[Start PROVIDED ENTRIES]

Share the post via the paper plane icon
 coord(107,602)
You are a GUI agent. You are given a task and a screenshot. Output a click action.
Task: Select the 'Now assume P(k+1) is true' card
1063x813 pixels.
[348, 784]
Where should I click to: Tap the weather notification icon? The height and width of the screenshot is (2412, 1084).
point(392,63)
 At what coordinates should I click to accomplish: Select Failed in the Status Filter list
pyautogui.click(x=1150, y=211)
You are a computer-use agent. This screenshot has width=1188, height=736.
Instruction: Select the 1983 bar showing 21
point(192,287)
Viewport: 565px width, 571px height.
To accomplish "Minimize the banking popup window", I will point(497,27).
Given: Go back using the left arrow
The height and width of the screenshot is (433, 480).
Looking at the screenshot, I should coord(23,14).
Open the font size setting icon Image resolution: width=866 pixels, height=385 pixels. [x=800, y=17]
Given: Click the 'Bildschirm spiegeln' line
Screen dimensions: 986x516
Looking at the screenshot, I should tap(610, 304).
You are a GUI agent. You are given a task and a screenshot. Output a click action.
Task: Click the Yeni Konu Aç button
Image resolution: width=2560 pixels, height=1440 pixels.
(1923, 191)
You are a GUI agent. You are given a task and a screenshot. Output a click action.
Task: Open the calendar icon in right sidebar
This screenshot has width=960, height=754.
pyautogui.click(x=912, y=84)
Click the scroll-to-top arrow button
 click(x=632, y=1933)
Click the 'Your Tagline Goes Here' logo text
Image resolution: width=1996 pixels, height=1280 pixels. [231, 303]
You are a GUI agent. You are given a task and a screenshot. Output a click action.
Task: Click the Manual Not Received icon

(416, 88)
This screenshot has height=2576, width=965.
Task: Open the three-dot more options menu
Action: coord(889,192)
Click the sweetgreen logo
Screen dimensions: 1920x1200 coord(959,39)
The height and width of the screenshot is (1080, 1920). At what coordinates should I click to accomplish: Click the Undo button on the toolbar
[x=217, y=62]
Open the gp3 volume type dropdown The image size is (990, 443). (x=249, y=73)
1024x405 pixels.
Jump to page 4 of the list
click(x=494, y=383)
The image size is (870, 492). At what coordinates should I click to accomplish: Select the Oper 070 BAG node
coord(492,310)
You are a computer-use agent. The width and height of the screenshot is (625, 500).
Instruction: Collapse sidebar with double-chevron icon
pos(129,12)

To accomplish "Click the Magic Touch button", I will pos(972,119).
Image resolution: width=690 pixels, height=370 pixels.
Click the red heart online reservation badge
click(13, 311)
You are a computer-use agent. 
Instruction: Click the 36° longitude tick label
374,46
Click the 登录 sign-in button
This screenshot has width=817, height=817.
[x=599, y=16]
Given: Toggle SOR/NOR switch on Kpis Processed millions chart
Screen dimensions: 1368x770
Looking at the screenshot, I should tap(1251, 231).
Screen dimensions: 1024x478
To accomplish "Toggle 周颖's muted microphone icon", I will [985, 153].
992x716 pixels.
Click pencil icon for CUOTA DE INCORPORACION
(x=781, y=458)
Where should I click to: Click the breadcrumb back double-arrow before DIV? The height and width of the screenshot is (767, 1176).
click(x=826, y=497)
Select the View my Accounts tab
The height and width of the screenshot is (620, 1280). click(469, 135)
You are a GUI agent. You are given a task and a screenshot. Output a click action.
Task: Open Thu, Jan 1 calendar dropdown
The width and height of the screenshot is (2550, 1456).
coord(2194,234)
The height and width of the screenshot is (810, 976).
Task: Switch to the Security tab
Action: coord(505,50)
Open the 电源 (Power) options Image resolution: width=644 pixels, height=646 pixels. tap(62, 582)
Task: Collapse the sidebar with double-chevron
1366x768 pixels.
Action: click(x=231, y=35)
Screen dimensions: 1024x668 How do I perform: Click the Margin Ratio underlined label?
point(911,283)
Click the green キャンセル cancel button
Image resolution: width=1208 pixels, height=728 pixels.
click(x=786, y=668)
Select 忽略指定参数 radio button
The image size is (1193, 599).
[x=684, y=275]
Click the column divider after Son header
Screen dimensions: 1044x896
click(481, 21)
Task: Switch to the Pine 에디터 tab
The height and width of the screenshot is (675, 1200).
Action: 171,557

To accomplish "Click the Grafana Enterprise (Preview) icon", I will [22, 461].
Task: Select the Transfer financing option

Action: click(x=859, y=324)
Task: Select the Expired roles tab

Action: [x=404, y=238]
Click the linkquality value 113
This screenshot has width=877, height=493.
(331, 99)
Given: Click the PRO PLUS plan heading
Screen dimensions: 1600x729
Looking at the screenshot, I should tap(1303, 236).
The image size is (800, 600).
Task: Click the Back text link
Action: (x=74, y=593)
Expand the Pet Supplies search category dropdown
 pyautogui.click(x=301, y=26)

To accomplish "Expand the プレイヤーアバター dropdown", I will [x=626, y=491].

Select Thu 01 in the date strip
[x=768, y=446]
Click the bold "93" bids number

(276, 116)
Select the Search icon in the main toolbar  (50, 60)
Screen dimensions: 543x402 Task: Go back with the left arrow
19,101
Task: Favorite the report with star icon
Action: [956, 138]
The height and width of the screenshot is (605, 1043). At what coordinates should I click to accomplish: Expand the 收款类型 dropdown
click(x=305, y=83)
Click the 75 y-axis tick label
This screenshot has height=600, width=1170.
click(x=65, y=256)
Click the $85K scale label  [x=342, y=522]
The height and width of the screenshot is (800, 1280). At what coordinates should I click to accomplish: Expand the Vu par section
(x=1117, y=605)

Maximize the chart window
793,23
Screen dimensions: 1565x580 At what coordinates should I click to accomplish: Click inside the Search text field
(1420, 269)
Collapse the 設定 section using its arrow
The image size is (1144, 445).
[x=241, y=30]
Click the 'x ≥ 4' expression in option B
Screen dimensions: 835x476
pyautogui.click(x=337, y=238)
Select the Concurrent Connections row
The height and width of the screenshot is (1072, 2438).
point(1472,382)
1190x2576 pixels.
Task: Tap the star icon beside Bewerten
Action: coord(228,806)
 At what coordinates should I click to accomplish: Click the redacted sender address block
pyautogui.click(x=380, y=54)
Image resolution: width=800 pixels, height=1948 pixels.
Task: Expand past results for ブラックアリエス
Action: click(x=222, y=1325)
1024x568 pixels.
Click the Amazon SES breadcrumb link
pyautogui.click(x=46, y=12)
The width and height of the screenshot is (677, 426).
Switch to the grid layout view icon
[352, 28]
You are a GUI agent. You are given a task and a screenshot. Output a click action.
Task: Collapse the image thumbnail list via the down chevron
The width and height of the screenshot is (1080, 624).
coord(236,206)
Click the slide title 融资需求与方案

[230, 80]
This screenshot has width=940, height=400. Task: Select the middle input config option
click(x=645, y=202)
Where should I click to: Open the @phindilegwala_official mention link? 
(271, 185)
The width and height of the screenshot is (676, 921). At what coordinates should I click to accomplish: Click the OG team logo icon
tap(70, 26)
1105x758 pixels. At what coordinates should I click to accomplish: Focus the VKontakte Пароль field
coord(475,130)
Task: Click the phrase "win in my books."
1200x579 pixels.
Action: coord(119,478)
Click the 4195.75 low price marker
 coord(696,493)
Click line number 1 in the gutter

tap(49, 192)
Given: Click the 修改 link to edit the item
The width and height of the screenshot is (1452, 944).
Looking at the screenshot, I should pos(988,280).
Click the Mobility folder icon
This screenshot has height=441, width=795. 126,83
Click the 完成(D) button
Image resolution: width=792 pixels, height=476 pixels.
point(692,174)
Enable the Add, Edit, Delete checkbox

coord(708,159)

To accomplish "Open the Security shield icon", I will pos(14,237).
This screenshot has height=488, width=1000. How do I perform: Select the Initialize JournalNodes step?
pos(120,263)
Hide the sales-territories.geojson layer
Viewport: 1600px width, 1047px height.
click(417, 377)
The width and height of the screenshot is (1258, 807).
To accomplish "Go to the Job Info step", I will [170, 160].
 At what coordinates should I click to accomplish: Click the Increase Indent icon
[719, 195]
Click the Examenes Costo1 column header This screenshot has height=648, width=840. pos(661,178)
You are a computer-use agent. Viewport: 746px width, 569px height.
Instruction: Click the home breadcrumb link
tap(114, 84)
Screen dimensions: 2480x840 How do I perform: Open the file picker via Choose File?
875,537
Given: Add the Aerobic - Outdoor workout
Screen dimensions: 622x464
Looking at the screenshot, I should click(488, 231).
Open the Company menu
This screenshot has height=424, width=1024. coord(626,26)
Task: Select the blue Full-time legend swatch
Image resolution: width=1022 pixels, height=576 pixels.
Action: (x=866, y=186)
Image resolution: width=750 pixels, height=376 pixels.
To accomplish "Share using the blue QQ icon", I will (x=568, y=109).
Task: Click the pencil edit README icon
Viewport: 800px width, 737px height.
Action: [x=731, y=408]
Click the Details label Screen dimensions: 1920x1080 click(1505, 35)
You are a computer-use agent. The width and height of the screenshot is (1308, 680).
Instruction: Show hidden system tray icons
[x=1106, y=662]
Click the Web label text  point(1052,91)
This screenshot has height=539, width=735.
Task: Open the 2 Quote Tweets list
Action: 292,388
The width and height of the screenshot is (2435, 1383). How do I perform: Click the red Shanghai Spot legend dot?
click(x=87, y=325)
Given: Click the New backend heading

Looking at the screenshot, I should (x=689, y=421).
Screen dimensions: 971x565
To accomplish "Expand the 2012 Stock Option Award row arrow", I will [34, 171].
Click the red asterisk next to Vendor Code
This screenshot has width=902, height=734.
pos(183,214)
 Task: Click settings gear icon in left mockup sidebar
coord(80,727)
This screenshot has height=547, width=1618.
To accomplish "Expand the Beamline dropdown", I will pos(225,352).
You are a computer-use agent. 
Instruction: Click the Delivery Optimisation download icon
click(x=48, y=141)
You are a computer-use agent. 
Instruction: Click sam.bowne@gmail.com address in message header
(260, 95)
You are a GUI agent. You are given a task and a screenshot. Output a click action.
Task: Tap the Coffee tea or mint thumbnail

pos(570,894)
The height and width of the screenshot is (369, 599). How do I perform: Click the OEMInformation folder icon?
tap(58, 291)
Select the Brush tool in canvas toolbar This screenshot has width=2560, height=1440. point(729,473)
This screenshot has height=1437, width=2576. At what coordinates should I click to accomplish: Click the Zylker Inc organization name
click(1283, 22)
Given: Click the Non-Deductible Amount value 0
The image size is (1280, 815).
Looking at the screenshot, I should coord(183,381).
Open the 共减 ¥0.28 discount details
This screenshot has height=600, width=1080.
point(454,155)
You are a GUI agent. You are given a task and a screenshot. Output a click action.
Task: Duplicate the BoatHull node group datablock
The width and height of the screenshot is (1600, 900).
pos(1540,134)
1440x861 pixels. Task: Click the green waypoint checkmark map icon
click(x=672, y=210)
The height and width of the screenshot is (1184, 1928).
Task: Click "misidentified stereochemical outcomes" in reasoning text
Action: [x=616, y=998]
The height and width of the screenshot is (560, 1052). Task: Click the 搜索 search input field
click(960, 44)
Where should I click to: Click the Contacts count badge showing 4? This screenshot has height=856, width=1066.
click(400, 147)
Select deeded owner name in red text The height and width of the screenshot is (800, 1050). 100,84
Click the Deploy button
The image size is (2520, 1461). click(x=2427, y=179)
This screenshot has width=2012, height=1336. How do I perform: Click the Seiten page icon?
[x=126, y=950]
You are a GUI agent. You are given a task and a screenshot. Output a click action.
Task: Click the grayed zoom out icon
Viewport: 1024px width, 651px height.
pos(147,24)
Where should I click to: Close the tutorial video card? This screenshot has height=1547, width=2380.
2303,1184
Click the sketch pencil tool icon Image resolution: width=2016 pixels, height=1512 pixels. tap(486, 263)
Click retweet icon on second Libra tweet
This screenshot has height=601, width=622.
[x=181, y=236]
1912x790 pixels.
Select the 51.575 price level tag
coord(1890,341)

[End PROVIDED ENTRIES]

§ WORK TO COMPLETE
Find each line in the records above that contains the string "chart", and copy those lines out.

§ THE COMPLETED TASK
Given: Toggle SOR/NOR switch on Kpis Processed millions chart
Maximize the chart window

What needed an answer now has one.